--- Stored data ---
====================
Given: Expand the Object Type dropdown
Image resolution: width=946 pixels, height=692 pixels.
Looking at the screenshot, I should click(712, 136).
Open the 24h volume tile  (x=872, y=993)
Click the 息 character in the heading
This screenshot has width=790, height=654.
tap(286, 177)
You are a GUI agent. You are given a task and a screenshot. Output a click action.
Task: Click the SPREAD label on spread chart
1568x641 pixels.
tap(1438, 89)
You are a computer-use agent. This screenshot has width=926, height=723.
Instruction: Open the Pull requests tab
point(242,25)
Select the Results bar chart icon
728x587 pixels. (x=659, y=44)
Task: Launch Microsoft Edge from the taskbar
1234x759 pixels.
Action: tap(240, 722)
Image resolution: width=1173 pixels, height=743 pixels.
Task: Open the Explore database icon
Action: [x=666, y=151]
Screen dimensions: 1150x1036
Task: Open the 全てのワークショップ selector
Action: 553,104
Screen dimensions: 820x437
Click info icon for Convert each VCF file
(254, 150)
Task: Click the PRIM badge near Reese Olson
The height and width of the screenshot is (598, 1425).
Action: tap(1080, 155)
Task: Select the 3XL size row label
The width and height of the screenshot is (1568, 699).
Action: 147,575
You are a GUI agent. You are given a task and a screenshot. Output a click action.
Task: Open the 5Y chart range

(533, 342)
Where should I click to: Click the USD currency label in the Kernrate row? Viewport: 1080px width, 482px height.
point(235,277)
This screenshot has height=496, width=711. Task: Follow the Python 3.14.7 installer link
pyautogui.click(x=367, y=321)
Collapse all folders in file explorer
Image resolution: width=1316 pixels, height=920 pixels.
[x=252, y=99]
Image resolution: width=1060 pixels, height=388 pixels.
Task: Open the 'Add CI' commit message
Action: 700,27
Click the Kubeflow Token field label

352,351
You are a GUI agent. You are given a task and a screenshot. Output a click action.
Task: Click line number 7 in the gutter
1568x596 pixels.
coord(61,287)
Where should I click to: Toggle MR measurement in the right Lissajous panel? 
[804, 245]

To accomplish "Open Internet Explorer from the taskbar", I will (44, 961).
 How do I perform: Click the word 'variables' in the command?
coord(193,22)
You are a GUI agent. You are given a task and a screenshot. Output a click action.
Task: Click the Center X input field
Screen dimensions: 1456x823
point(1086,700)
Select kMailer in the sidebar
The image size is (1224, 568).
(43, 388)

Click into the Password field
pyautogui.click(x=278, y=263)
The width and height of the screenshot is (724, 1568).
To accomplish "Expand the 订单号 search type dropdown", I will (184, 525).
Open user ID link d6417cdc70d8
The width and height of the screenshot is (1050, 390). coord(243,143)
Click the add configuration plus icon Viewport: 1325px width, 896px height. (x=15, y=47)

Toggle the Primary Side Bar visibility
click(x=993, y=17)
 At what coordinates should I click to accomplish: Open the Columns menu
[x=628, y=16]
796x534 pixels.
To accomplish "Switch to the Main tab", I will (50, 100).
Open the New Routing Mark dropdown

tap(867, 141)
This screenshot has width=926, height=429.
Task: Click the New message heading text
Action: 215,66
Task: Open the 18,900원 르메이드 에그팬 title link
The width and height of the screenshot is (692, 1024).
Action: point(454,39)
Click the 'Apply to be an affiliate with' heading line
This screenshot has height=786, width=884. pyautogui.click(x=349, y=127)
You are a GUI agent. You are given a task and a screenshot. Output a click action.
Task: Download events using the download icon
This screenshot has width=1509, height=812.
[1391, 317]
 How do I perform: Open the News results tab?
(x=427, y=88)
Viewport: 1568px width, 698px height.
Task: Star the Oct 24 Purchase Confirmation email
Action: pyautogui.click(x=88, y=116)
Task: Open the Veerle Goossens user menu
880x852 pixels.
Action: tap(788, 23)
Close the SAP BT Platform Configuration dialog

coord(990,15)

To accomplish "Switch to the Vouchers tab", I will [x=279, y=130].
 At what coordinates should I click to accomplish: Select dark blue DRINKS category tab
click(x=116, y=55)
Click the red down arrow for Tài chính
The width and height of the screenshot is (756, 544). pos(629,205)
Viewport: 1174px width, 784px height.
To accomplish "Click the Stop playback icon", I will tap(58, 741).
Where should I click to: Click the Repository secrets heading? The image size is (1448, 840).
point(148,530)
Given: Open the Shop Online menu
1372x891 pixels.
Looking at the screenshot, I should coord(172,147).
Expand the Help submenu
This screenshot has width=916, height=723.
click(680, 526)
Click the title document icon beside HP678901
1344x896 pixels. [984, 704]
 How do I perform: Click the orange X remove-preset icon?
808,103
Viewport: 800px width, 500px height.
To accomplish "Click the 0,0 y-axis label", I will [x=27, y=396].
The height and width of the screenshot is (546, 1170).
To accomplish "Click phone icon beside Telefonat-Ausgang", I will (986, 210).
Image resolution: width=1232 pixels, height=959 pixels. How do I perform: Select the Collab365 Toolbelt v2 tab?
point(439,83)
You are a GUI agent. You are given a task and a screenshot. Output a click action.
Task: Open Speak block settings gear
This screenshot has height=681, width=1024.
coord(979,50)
====================
Go through the data above and find the lines with the word "Switch". Copy each of those lines.

To accomplish "Switch to the Main tab", I will (50, 100).
To accomplish "Switch to the Vouchers tab", I will [x=279, y=130].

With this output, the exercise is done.